Quante vendite non vengono finalizzate perché lasciate a metà per un qualche motivo dai clienti?

Capita spesso che il cliente si interessi ai prodotti di un sito di commercio elettronico, li scelga portandoli nel carrello, si registri, ma ad un certo punto lasci tutto lì, senza portare a termine la transazione.

Dove vanno a finire questi carrelli della spesa abbandonati?

La tecnologia di un buon servizio di e-commerce dovrebbe avere una strategia per convertire queste vendite potenziali in transazioni reali.
Il punto fondamentale è comprendere il motivo per cui il cliente ha abbandonato il sito.
Si può partire dall’analizzare il percorso fatto da quel cliente all’interno del sito osservando in particolare su quale pagina abbia concluso la navigazione abbandonando il sito.
Diventa un chiaro indizio una pagina d’uscita del tipo “Spedizioni e costi” o “Termini contrattuali della vendita”. Significa che i costi di spedizione o che i termini contrattuali tipo le regole sulla restituzione non devono aver soddisfatto il possibile cliente.
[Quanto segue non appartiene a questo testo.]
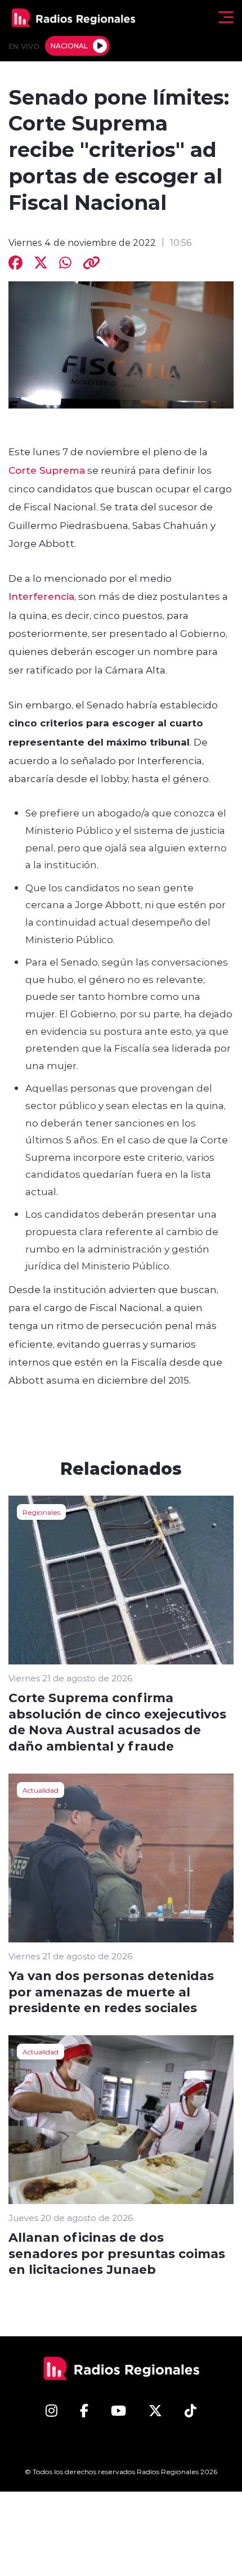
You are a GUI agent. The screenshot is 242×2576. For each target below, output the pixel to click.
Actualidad (41, 1789)
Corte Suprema (46, 470)
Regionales (41, 1511)
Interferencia (41, 596)
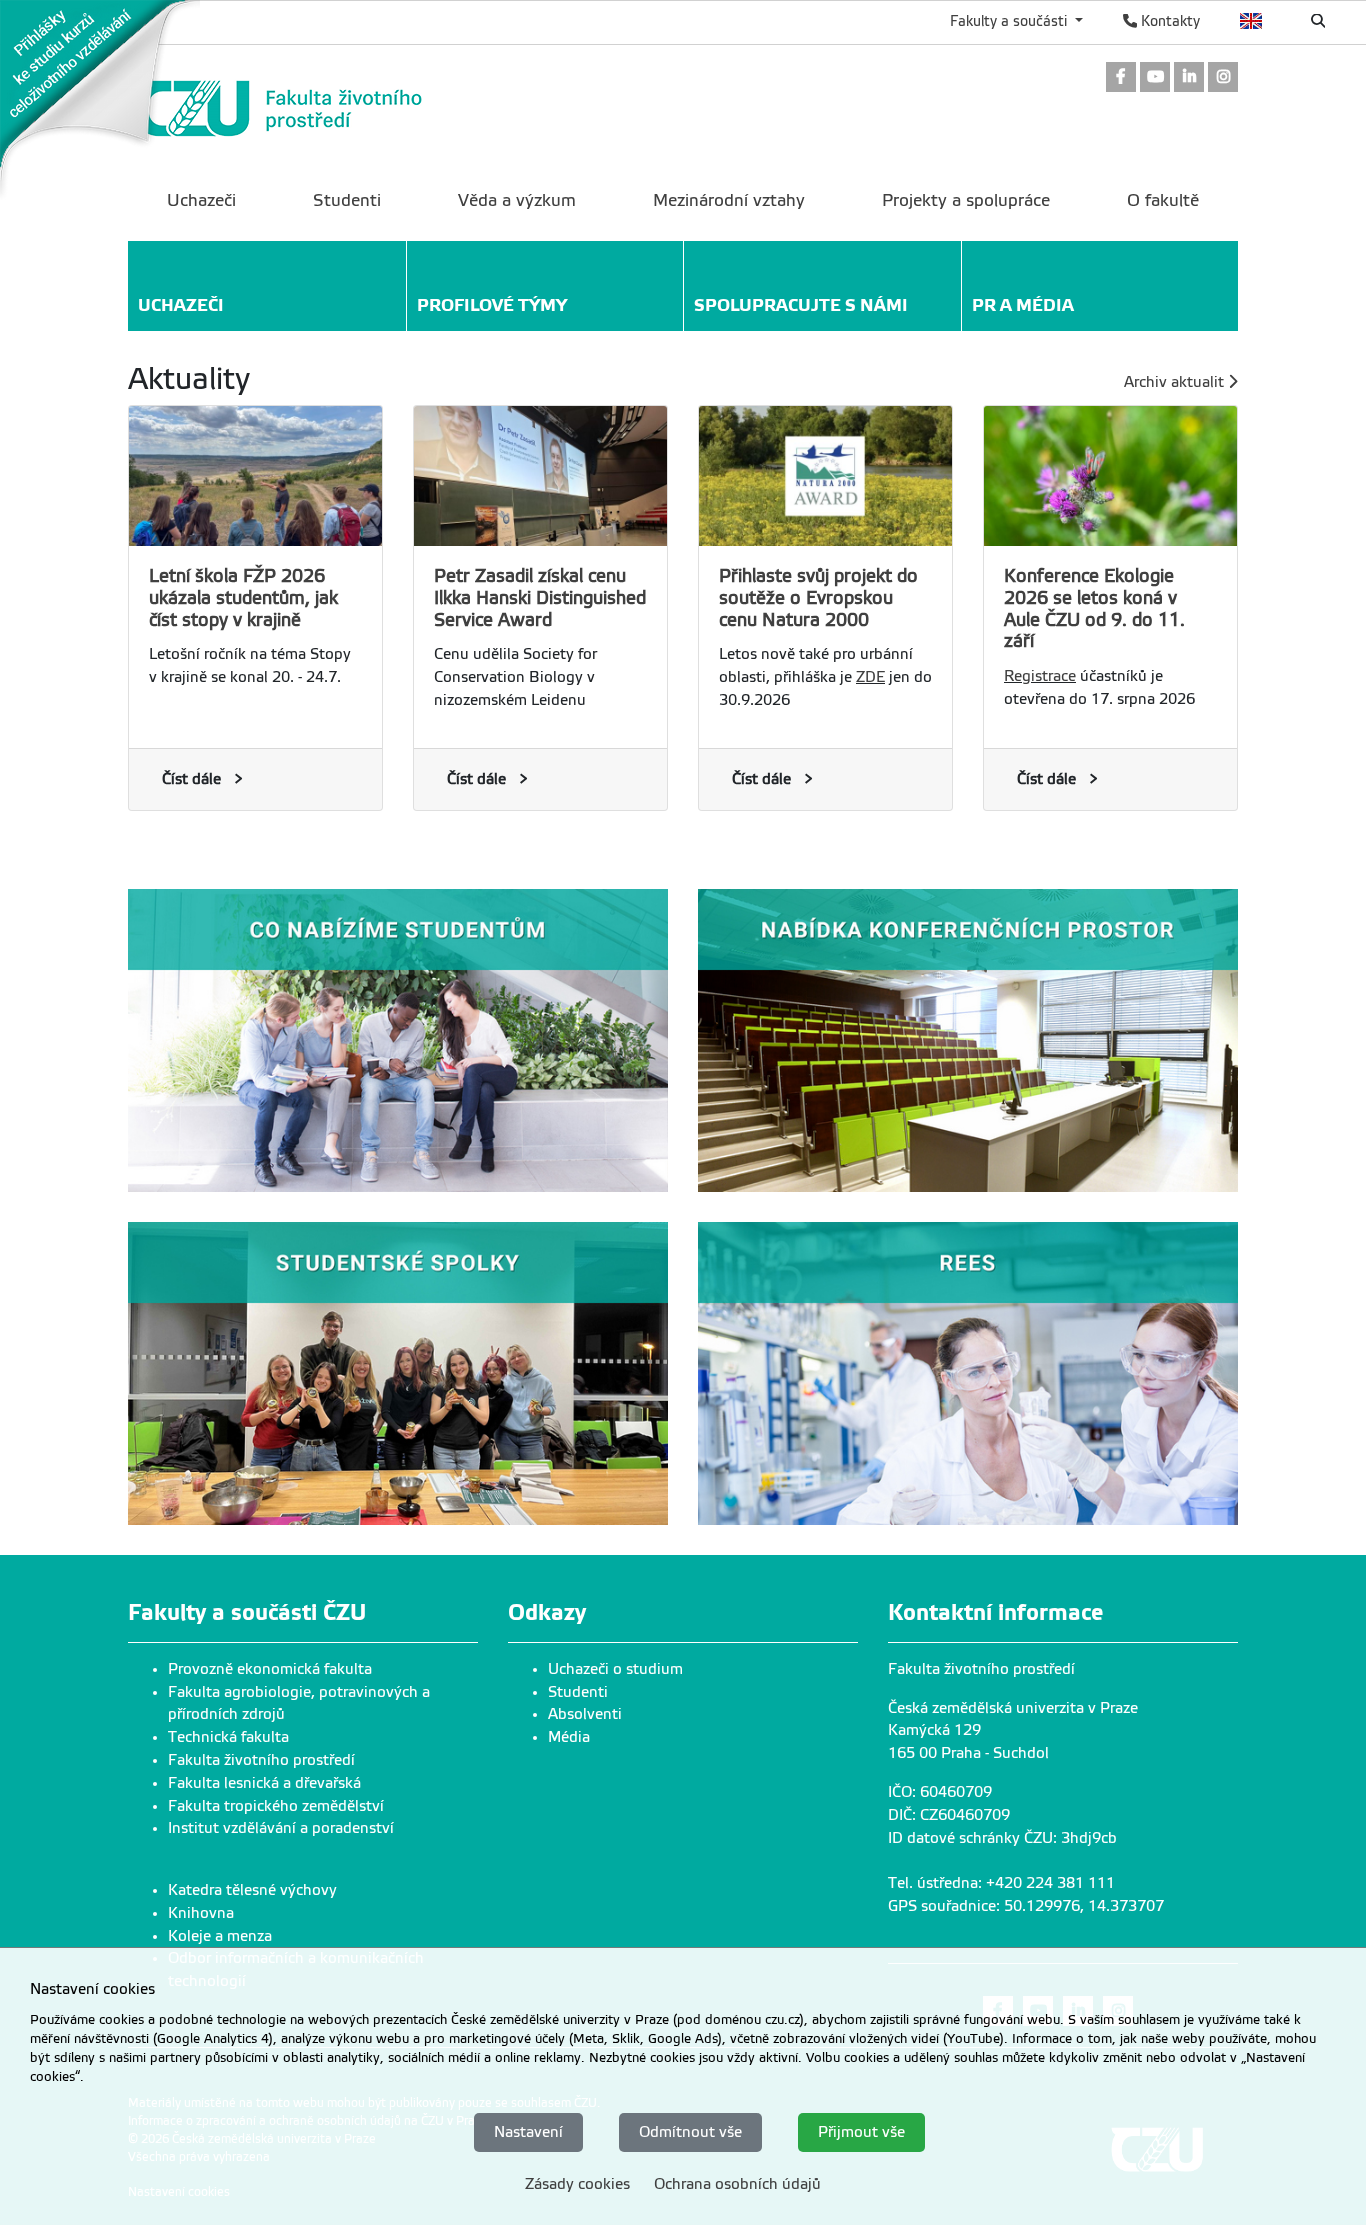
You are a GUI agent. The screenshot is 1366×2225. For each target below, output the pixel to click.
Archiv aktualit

Oltre a questa macro-analisi dei punti deboli del sistema di vendite, l’approccio migliore rimane il contatto diretto con il possibile acquirente.
Facendo un esempio pratico, si possono impostare appositi software che si preoccupino di inviare una mail agli utenti che hanno abbandonato il carrello da almeno XX minuti, offrendo l’aiuto del supporto clienti o maggiori informazioni sulla disponibilità del negozio elettronico a risolvere le questioni che non convincevano l’utente nel procedere con l’acquisto.

Secondo alcuni studi è possibile convertire in vendite reali circa il 48% degli ordini abbandonati.

Come vedete il tema dei carrelli abbandonati merita di essere approfondito ed analizzato, trovando strumenti pratici in risposta a questi abbandoni, perché può realmente incrementare il tasso di conversione delle visite in vendite.